DIY Jak zrobić stylową lampę?



Lampka nocna to must have w każdej sypialni. Nie ma nic gorszego niż konieczność wyłączenia światła przy wejściu do pokoju i błądzenie po omacku w poszukiwaniu łóżka. Wtedy często na drodze niespodziewanie i nie wiadomo skąd wyrastają komody i krzesła, które wykrywa najlepszy na świecie detektor przeszkód - mały palec stopy.
Na rynku dostępnych jest wiele pięknych, designerskich lamp, ale ich ceny nierzadko sięgają zawrotnych sum. Warto więc pokusić się o podjęcie próby samodzielnego skonstruowania własnej, oryginalnej lampy.
Pokażę Ci krok po kroku jak zrobić praktyczną lampkę nocną, która oprócz spełniania swojej podstawowej funkcji będzie stylowym dodatkiem do Twojej sypialni.
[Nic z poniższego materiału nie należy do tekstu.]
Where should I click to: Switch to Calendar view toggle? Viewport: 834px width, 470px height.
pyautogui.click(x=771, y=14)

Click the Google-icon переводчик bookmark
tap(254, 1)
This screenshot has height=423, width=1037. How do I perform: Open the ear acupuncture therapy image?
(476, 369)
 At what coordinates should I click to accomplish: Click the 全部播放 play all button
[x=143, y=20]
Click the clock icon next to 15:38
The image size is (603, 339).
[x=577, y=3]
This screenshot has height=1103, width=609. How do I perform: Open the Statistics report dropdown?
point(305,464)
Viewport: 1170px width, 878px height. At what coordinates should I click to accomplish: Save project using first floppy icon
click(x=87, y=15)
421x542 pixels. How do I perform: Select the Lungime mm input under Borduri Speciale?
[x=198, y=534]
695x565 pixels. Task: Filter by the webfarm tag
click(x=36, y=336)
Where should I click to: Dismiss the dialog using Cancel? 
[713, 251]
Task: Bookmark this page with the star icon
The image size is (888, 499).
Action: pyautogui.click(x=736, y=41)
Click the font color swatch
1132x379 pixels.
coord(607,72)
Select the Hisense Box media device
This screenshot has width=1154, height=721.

Szukając w sieci polskich i zagranicznych tutoriali DIY, które obiecują pokazać jak zrobić lampę, zwykle trafiałam na instrukcje odświeżenia starego abażuru lub przerobienia starej lampy na taką ze szklaną butelką w podstawie. Postanowiłam stworzyć tutorial, który pozwoli zbudować lampę od podstaw, bez przerabiania tego, co już masz.


Nie ma znaczenia, czy najpierw wykonasz abażur, czy podstawę lampy. Ja zaczęłam od abażuru, ponieważ byłam bardzo ciekawa jak sprawdzi się mój pomysł na wykorzystanie do tego celu drucianych wieszaków.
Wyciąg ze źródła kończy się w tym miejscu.